» **Work task**: Pictures are to be omitted. Output only the lines from the one containing "Task: Click the logout" through the end of the data, word for word.

Stored data:

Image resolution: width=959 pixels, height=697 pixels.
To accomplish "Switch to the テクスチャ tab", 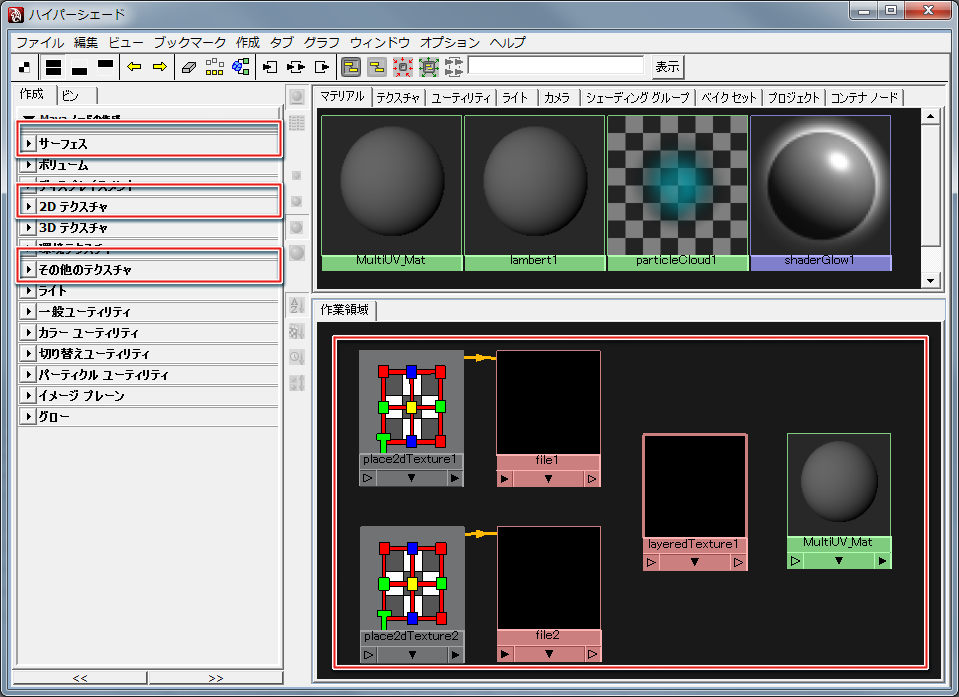I will coord(399,97).
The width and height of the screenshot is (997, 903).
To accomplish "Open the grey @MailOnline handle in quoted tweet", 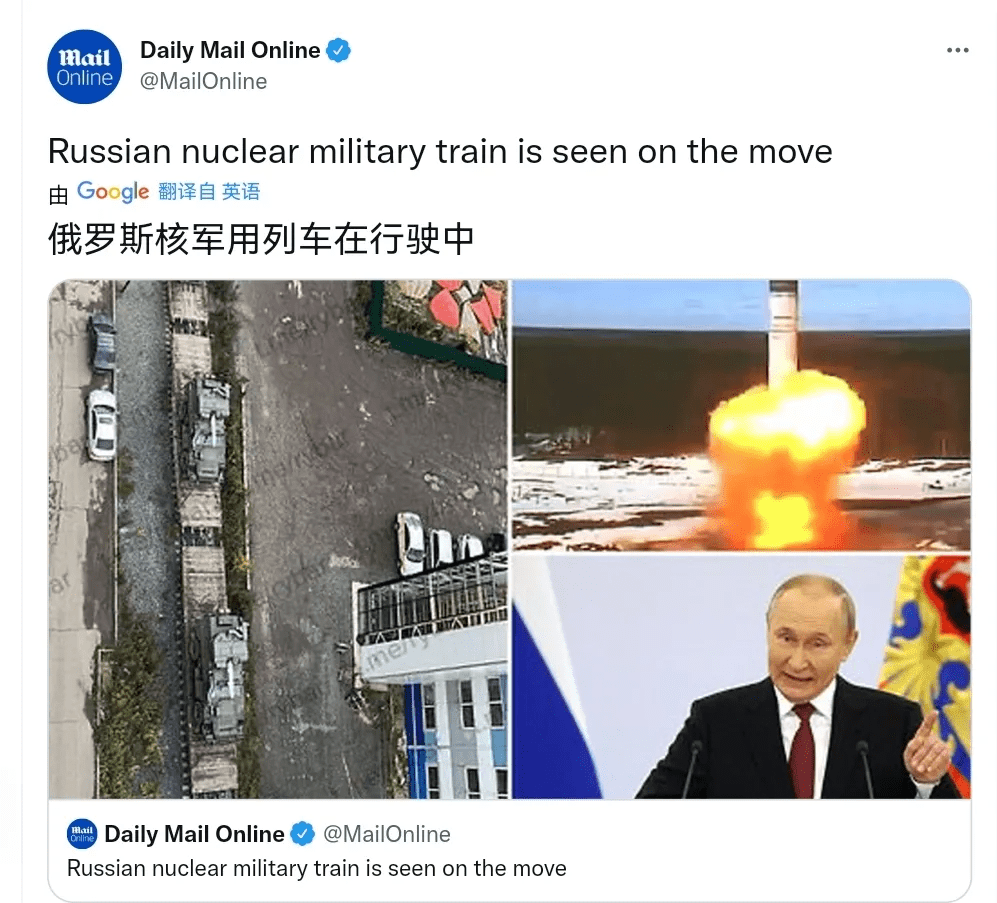I will 387,834.
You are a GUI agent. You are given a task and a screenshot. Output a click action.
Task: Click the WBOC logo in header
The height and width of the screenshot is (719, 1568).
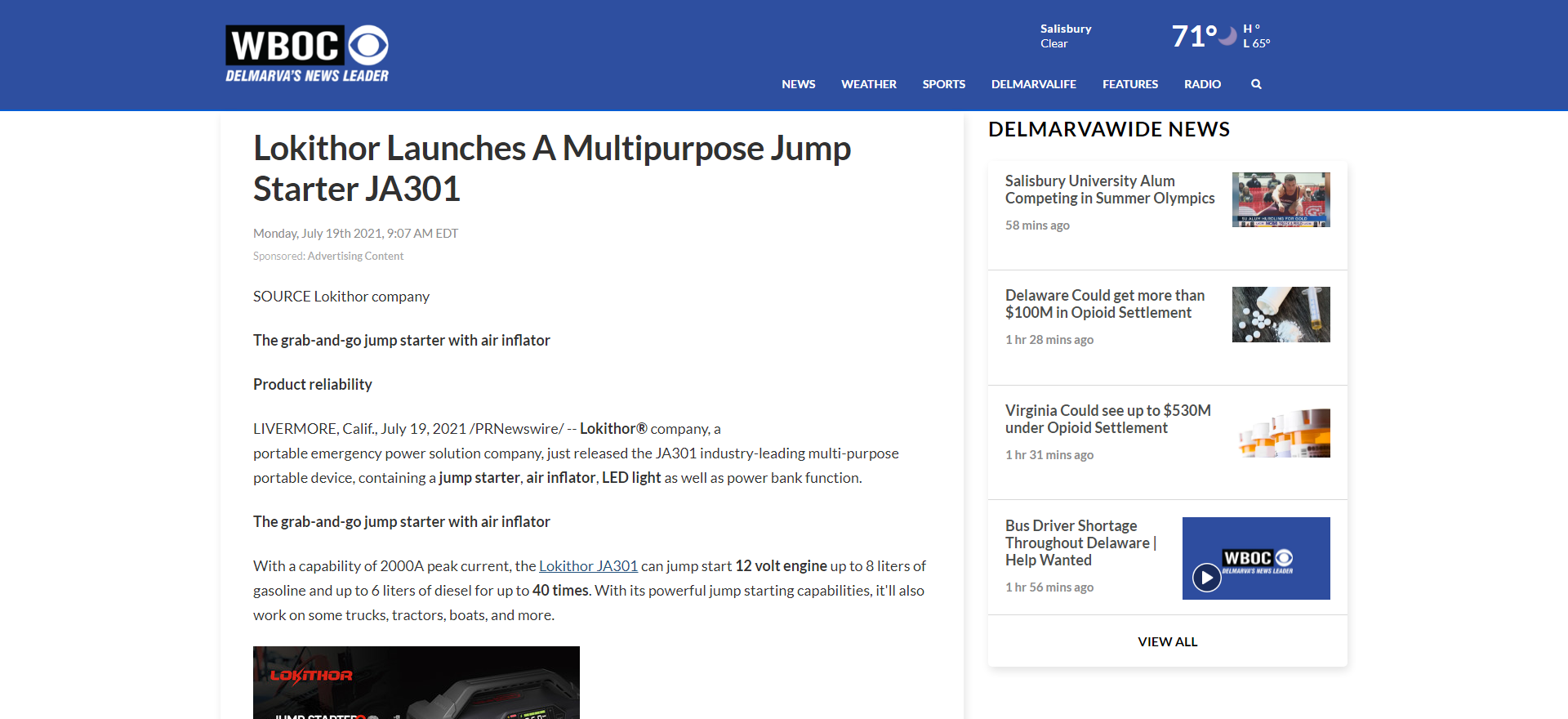[x=307, y=54]
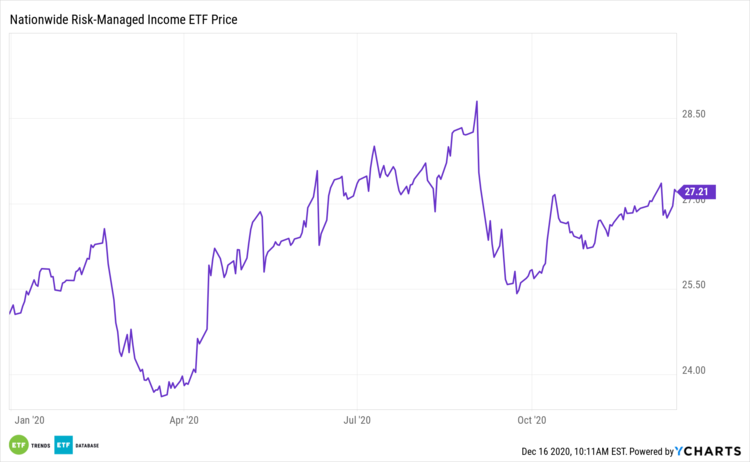Click the left start of the price line
This screenshot has height=462, width=750.
pos(10,313)
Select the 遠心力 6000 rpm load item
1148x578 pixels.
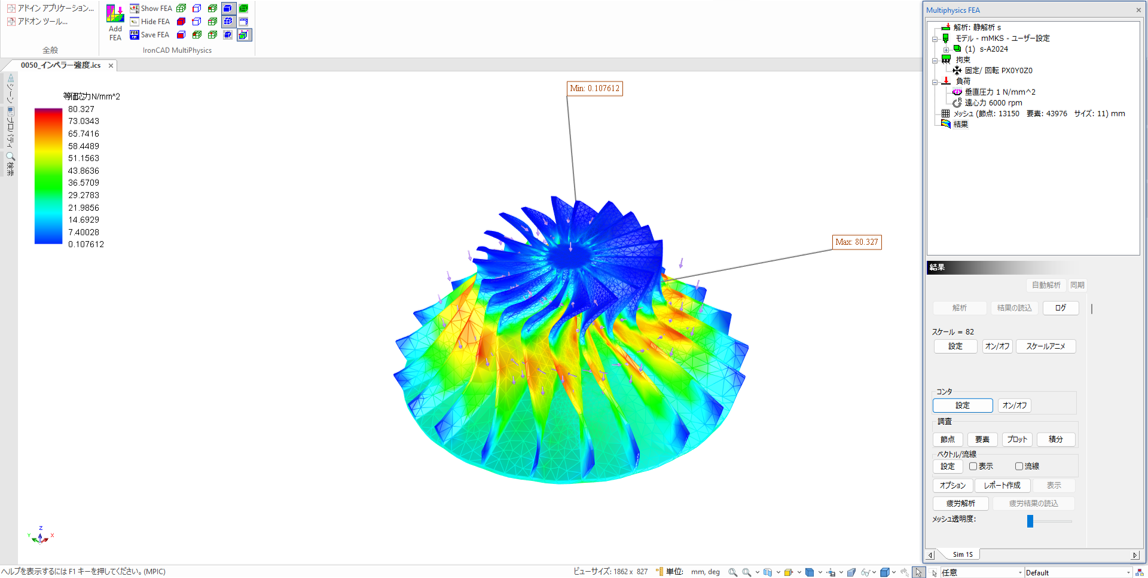pos(992,103)
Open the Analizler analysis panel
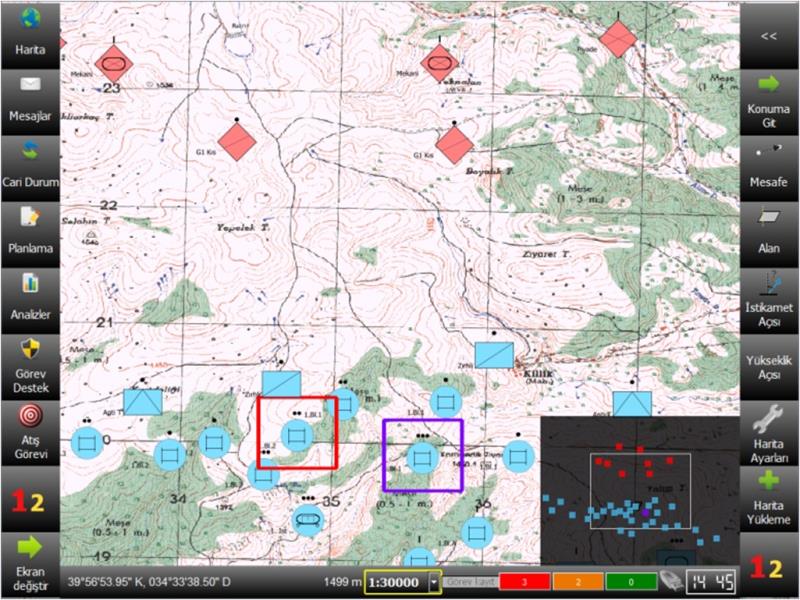This screenshot has height=600, width=800. 30,297
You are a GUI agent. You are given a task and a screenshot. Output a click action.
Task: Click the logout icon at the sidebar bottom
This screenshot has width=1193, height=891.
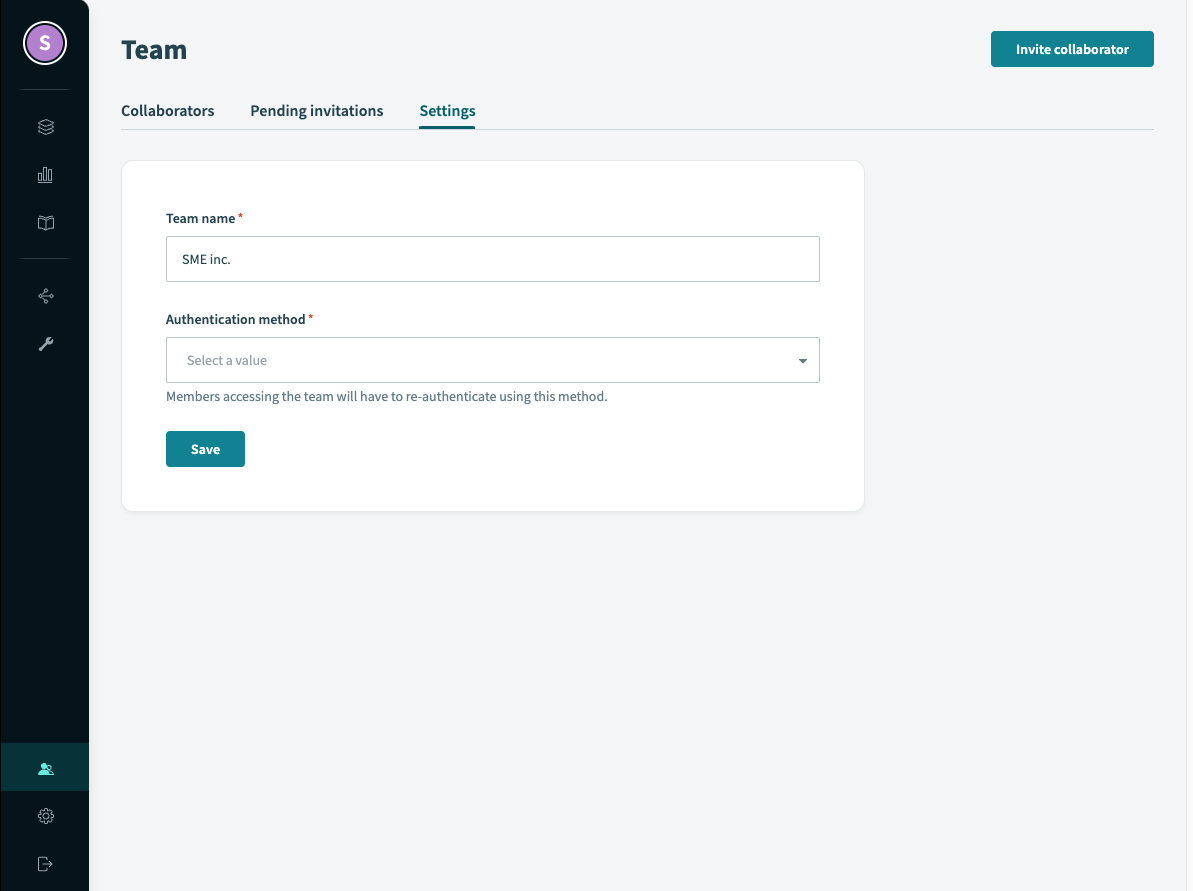44,864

» **Written answer**:
Task: Click the logout icon at the sidebar bottom
This screenshot has width=1193, height=891.
44,864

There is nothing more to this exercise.